──────── EXERCISE DATA
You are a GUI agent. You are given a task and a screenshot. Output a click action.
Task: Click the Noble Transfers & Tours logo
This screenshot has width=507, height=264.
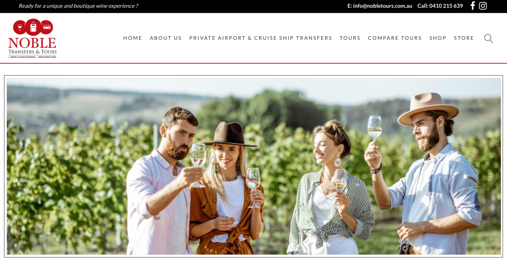[x=32, y=39]
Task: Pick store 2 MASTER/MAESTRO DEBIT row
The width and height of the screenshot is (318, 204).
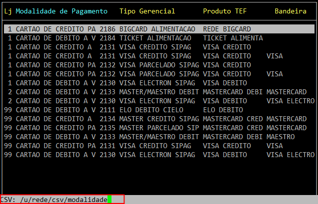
────────────────
■ TASK OBJECTIVE ■
Set down each entry above word for word, without its pictures.

■ ANSWER BELOW ■
You are a GUI agent. You are given a task and a screenshot. Output a click action.
Task: Click the Noble Transfers & Tours logo
This screenshot has width=507, height=264.
[x=32, y=39]
Task: Pick store 2 MASTER/MAESTRO DEBIT row
The width and height of the screenshot is (318, 204).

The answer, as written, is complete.